Der Familien-Rechtsberater - Nachrichten

Otto Schmidt Verlag

Aktuell im FamRB

Düsseldorfer Tabelle 2018 (Schürmann, FamRB 2018, 32)

Seit Jahren begleitet der Verfasser im FamRB die jeweiligen Neufassungen der Düsseldorfer Tabelle mit einem erläuternden Beitrag für die Beratungspraxis. Auch in 2018 besteht wieder einiger Erklärungsbedarf: So sind u.a. die Bedarfssätze der 2. bis 10. Einkommensgruppe aufgrund der Erhöhung des Mindestunterhalts minderjähriger Kinder angehoben worden, während der Bedarf volljähriger Kinder in 2018 unverändert geblieben ist.
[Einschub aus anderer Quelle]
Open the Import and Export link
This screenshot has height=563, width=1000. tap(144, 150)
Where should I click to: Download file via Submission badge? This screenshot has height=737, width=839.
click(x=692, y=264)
Auch die Einkommensgruppen haben sich stark verändert und der Bedarfskontrollbetrag ist gestiegen, während die Selbstbehalte unverändert geblieben sind.

  1. Vorbemerkung
  2. Veränderte Einkommensgruppen
  3. Die Tabellensätze
  4. Praktische Auswirkungen
  5. Anzurechnendes Kindergeld und Einkommen
  6. Der notwendige Selbstbehalt
  7. Ausblick

1. Vorbemerkung
Erwartungsgemäß ist zum 1.1.2018 die Neufassung der Düsseldorfer Tabelle in Kraft getreten. Wie in den Vorjahren beruht die Tabelle auf einer Übereinkunft aller Oberlandesgerichte. Dieser waren interne Diskussionen im OLG Düsseldorf sowie Vorarbeiten der Unterhaltskommission der Deutschen Familiengerichtstags vorausgegangen. Neben der turnusmäßigen Anhebung des Mindestunterhalts gibt es erhebliche weitere Veränderungen, die vor allem die Struktur der Einkommensgruppen sowie den Bedarf volljähriger Kinder betreffen.

Die bisher maßgebliche Tabellenstruktur stammt aus dem Jahr 2008 und erforderte nach 10 Jahren eine gründliche Überarbeitung. Schon seit längerem wurde die Gestaltung der Einkommensgruppen aufgrund der Anhebungen beim Mindestunterhalt und Selbstbehalt als nicht mehr sachgerecht empfunden.  Dabei ist zu bedenken, dass sich die Funktion der Düsseldorfer Tabelle im Lauf der Jahre verändert hat, ohne dass dies ihrem äußeren Erscheinungsbild anzusehen wäre. Bis zum Jahr 2000 waren die Tabellensätze nicht am tatsächlichen Lebensbedarf orientiert. So lagen der Regelunterhalt minderjähriger Kinder (§ 1615f BGB a.F.) und die späteren Regelbeträge bewusst unterhalb des notwendigen Bedarfs, um bei geringen Einkommen nicht regelmäßig mit dem Einwand mangelnder Leistungsfähigkeit konfrontiert zu werden.  Auch in den höheren Einkommensgruppen spielte der Verteilungsgedanke damals eine größere Rolle als die Deckung eines Mindestbedarfs – ein System, welches das Unterhaltsrechtsreformgesetz von 1998 bewusst beibehalten hatte.  Das Prinzip der Bedarfsdeckung liegt (in verdeckter Form) erstmals der zum 1.1.2001 veränderten Anrechnung des Kindergeldes (§ 1612b Abs. 5 BGB a.F.) zugrunde. Seit der Unterhaltsreform von 2008 bildet das sozialrechtliche Existenzminimum explizit die Bemessungsgrundlage für den Mindestunterhalt.  Der nach drei Altersstufen gestaffelte Mindestunterhalt (= Mindestbedarf) nimmt für sich in Anspruch, den laufenden monatlichen Lebensbedarf eines Kindes auszuweisen. Dem entsprechen die in der ersten Einkommensgruppe für minderjährige Kinder maßgeblichen Beträge (§ 1612a BGB).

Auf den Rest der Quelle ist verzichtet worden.